AI Cost & Unit Economics — Cost & FinOps
Difficulty: Advanced. Audience: VP of Engineering.
Key Points for AI Cost & Unit Economics
- AI unit economics differ fundamentally from traditional SaaS. Inference costs scale linearly with usage, not logarithmically like most infrastructure.
- Track cost per inference, cost per AI-enabled feature, and cost per user. These three metrics give you the full picture from infrastructure to business.
- Model selection is an economic decision as much as a technical one. A fine-tuned smaller model at 1/15th the cost often outperforms a frontier model for specific tasks.
- Token optimization is the AI equivalent of database query optimization. Reducing prompt length, caching common queries, and batching requests can cut costs 60-80%.
- Build dashboards that connect AI spend directly to business outcomes. 'We spent $45K on inference this month and it resolved 12,000 support tickets' is a defensible number.
Common Mistakes with AI Cost & Unit Economics
- Not tracking AI costs at the feature level. A single monthly AWS bill tells you nothing about which AI features are worth keeping.
- Ignoring the variable cost structure when setting pricing. Traditional SaaS has near-zero marginal cost per user, but AI features have real per-request costs.
- Optimizing only for accuracy without considering cost. A 2% accuracy improvement that triples your inference bill is rarely worth it.
- Failing to forecast how AI costs will grow as your user base grows. Linear cost scaling can destroy margins at scale if you don't plan for it.
Related to AI Cost & Unit Economics
Cloud Cost Optimization, FinOps Practices
AI System Quality & Reliability Metrics — Reliability Metrics
Difficulty: Advanced. Audience: Engineering Manager.
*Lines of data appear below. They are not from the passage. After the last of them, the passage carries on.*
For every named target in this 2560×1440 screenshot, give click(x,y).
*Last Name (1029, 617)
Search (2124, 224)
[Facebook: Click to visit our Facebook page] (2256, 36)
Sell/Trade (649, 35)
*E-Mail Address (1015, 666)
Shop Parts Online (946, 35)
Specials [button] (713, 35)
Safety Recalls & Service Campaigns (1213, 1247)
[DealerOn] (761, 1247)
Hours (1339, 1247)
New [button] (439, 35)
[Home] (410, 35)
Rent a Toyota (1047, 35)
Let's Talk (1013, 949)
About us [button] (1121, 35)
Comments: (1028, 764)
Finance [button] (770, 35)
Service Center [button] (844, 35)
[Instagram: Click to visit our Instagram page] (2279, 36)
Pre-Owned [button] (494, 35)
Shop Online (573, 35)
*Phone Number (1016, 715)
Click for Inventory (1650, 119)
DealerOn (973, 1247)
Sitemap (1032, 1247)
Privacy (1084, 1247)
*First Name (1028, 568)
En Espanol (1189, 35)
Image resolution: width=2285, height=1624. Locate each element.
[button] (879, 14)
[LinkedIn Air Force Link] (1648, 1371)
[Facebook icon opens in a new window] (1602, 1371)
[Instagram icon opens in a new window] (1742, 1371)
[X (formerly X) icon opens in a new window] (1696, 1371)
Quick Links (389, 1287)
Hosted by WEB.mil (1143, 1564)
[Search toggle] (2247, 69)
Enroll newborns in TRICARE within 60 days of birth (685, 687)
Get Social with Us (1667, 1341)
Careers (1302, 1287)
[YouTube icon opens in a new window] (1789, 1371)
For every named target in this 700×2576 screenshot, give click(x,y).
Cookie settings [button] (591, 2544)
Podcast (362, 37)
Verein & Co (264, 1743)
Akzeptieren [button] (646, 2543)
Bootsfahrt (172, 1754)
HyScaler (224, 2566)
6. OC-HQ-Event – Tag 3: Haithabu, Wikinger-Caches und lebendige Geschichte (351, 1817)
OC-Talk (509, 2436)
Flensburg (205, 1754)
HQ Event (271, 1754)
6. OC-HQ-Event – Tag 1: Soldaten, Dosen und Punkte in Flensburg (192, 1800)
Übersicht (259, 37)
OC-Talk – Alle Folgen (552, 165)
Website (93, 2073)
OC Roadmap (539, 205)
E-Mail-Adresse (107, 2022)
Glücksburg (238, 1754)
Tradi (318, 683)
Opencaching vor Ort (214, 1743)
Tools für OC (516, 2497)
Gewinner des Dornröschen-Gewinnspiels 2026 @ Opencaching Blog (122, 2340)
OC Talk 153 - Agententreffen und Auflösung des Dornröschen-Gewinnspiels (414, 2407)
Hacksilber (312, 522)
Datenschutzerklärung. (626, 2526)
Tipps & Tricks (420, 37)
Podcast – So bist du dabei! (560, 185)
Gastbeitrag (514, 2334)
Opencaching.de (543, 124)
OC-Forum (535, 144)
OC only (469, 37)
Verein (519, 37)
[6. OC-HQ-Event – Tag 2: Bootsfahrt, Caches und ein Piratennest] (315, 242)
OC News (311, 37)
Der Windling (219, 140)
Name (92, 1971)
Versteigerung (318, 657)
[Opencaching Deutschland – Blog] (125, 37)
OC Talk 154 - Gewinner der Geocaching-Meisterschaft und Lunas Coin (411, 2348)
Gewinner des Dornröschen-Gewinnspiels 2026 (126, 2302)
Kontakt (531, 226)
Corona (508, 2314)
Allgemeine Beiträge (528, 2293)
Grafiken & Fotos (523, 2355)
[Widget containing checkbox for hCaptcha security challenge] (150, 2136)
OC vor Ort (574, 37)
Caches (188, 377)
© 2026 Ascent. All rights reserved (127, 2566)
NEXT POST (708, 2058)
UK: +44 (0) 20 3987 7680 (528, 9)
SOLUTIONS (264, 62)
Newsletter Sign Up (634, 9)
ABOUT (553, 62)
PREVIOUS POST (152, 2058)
Key Points for AI System Quality & Reliability Metrics
- Traditional reliability metrics like uptime, latency, and error rate are necessary but insufficient for AI systems. Your service can be 100% available while producing wrong answers.
- Define SLOs for AI quality: accuracy thresholds, hallucination rates, and confidence calibration. These deserve the same rigor as your infrastructure SLOs.
- Data drift monitoring is the leading indicator of quality degradation. By the time accuracy drops, the underlying data distribution has already shifted.
- Human evaluation sampling is essential and should happen weekly. Automated metrics catch known failure modes, but humans catch the ones you haven't thought of yet.
- AI system reliability is the product of three factors: infrastructure reliability, data quality, and model quality. A weakness in any one of them brings down the whole system.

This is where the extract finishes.